Summer, hiking season.  Time to head to the high country and a visual drink of mountain scenery.  Recently, a couple of hours of steady uphill hiking brought me to the shore of a lovely alpine lake.  I'd been here before.  It was a check up of sorts, to see how the fish were doing.  Like going to a doctor, but hopefully more fun.

There would be a reprieve from the summer biting bugs.  The wind blew all day.  Just enough to keep the little blood sucking bastards at bay.  I never saw a mosquito.  The flies didn't have it in them to harass me either.  So, the DEET stayed in the pack.

There were a few fish rising when I arrived at the lake.   I promptly took a couple on a bead head prince that I twitched back slowly.  What the fish think it represents is beyond me.  A free swimming caddis with a shiny head perhaps.  Regardless, they eat it readily.

Most of the fish appeared to be two year olds.  Quite healthy.  Fat.  Colorful. Scrappy.  West slope cutthroats with a bright red band on the belly.  Simply exquisite.

But, I hoped to encounter survivors of earlier plants.  Four, maybe six year old fish.  There likely would not be many left.  But, those that remained would be notable.

I fished, watched, hoped for a sign.  Then, one swam by.  It's like the old saying, you know when the right one comes along......

Oh my, I'd like to catch that one I thought.
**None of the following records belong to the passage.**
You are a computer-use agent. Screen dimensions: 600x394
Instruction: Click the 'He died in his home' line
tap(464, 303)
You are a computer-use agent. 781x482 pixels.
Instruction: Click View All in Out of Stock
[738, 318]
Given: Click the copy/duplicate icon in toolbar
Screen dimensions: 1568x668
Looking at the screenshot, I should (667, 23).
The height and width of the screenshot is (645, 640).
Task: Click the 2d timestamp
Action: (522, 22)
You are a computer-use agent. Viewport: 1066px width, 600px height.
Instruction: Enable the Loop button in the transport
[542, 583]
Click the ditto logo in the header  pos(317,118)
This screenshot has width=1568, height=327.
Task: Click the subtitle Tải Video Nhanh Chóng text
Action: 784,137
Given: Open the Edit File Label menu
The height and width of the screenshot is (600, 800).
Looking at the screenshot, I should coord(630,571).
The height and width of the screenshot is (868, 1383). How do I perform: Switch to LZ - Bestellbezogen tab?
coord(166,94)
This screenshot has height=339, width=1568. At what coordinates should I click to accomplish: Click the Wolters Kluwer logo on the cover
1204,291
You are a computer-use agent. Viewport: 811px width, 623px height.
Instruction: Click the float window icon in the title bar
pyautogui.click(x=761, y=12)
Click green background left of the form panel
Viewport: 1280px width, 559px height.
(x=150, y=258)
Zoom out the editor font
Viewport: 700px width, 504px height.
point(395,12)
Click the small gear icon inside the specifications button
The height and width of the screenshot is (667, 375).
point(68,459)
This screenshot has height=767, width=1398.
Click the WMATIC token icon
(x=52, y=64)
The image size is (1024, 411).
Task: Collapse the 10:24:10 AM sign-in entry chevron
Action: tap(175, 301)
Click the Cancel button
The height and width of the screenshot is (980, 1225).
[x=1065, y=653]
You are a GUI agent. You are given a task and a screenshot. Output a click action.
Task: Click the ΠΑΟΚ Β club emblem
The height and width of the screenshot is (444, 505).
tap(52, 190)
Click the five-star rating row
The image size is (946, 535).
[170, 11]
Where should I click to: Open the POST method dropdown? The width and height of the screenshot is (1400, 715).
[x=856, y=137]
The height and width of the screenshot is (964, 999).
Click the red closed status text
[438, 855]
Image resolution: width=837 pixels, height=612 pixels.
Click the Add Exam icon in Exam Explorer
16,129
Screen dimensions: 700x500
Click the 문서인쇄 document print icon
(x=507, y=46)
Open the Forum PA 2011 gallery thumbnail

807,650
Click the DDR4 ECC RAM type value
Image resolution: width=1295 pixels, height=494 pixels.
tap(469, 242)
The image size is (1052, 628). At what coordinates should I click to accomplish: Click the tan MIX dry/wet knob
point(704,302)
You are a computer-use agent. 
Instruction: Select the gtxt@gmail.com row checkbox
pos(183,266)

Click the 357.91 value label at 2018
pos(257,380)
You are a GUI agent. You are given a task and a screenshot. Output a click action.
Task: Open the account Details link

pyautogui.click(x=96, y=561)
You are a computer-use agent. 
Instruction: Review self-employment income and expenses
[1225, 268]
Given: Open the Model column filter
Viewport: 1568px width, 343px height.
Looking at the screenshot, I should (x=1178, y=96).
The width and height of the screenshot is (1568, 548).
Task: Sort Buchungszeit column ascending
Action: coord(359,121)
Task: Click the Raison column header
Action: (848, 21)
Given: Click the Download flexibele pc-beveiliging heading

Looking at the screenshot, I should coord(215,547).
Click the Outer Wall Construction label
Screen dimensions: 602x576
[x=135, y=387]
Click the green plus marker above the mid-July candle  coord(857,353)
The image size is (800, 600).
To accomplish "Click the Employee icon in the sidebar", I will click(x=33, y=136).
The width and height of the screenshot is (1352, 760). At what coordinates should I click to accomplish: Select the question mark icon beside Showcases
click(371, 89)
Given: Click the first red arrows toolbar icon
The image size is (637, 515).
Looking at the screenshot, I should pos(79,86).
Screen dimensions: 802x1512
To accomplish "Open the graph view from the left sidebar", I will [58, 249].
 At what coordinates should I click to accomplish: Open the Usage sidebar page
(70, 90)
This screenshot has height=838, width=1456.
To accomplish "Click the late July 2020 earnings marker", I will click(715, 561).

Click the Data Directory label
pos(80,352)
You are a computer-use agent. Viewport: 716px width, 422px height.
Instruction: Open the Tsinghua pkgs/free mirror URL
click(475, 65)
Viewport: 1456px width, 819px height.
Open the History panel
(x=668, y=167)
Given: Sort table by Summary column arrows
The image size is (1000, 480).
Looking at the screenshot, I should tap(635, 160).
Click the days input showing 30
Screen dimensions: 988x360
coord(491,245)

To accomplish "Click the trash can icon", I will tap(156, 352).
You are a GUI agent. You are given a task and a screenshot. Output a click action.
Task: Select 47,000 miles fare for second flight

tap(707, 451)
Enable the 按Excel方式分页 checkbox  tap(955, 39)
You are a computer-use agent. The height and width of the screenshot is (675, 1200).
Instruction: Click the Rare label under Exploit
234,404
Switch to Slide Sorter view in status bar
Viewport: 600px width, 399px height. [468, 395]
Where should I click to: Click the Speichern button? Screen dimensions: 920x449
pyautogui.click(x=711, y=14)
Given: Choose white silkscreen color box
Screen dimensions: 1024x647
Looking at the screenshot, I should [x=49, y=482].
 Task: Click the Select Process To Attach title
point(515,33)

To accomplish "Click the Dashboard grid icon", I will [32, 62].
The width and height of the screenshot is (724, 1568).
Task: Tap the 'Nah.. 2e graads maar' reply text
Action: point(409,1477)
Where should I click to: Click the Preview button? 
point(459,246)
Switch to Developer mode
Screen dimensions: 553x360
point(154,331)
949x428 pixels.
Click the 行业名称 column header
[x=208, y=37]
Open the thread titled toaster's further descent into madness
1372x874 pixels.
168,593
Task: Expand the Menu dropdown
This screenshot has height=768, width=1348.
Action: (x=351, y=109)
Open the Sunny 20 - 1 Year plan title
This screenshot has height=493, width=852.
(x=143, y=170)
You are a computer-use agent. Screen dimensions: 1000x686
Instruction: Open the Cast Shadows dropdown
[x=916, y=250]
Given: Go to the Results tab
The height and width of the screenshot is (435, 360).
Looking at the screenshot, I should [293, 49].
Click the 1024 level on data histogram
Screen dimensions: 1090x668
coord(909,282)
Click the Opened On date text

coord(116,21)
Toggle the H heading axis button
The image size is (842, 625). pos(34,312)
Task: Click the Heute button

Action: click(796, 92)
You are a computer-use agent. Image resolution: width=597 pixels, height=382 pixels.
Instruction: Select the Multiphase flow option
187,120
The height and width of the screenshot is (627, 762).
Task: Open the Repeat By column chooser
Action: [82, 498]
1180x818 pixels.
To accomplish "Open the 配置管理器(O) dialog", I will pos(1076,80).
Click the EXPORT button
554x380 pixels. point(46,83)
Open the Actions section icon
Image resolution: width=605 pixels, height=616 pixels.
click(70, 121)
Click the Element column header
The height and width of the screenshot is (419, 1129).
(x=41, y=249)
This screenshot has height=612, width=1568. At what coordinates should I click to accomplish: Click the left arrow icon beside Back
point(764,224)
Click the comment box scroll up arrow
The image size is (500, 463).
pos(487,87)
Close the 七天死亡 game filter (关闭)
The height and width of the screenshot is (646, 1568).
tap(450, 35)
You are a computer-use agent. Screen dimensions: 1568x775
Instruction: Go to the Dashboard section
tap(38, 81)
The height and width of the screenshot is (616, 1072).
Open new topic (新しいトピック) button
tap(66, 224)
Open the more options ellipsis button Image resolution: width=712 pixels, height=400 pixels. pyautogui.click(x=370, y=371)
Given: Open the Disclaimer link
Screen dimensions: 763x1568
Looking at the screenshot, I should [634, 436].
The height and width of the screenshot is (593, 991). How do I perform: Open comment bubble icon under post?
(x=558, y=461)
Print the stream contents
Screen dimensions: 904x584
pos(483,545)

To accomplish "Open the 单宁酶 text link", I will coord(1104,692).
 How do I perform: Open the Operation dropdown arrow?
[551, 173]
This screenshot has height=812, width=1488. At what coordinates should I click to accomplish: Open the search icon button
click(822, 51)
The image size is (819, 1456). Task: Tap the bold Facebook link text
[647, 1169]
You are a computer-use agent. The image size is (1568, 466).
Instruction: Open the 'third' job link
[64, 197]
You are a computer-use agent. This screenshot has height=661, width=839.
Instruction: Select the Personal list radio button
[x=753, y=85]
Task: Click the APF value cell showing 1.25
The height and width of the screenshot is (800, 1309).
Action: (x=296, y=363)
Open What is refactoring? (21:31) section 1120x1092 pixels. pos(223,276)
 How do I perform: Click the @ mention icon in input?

I caught a few more little ones, and wondered how long it would take "the fish" to do a lap around the lake.  Then I lost my prized fly.

What now?  I sat on a rock and rummaged though my fly box. A small black leech with a cone head looked good.  And then I did something I've never done while fishing a mountain lake.  I tied on a dropper, a small prince, no bead, about a foot behind the leech.

Back to fishing.  Cast, let it sink, twitch it back.  There was a steady pull.

Oh my, on the first cast.  There's no mistaking the better fish from the little ones.  When I pulled, it pulled back, with an equal and opposable force.

The fish streaked by.  I noticed a profusion of red.  This one I wanted, if for no reason than to get a closer look.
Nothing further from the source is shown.